> Activity:
Give back the line containing "The image size is (432, 480)." along with every line after it, exactly, until the entries end.

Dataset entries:
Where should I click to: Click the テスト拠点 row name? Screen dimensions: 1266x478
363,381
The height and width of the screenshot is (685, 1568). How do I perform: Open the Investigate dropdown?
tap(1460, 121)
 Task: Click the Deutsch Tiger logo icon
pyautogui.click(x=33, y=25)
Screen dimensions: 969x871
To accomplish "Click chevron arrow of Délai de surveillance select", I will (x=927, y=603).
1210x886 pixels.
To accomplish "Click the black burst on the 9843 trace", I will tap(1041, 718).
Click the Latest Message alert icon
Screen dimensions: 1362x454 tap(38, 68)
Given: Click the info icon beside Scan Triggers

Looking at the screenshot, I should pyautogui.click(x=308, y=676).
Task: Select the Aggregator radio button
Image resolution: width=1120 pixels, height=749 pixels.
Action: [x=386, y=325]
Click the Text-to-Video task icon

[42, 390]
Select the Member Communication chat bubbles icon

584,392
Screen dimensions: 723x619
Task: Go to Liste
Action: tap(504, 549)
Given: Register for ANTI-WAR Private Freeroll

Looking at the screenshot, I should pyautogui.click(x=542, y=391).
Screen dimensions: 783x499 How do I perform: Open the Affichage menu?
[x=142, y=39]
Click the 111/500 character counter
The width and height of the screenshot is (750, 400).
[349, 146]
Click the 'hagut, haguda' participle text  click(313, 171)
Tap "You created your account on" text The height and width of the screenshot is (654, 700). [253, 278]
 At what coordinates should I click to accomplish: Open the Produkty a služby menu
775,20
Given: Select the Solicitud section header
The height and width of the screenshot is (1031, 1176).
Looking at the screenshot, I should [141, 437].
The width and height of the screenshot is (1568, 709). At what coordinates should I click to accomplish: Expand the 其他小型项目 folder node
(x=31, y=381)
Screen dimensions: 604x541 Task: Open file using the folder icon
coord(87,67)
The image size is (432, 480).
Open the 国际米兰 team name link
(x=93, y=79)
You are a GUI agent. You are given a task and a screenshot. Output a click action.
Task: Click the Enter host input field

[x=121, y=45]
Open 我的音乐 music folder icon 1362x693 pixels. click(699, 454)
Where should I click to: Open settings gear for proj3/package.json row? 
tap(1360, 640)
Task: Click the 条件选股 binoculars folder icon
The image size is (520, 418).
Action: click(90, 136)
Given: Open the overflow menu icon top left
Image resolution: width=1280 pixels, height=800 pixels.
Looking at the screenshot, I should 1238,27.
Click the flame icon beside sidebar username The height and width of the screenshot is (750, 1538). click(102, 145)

> Answer to the exercise:
The image size is (432, 480).
Open the 国际米兰 team name link
(x=93, y=79)
You are a GUI agent. You are given a task and a screenshot. Output a click action.
Task: Click the Enter host input field

[x=121, y=45]
Open 我的音乐 music folder icon 1362x693 pixels. click(699, 454)
Where should I click to: Open settings gear for proj3/package.json row? 
tap(1360, 640)
Task: Click the 条件选股 binoculars folder icon
The image size is (520, 418).
Action: click(90, 136)
Given: Open the overflow menu icon top left
Image resolution: width=1280 pixels, height=800 pixels.
Looking at the screenshot, I should 1238,27.
Click the flame icon beside sidebar username The height and width of the screenshot is (750, 1538). click(102, 145)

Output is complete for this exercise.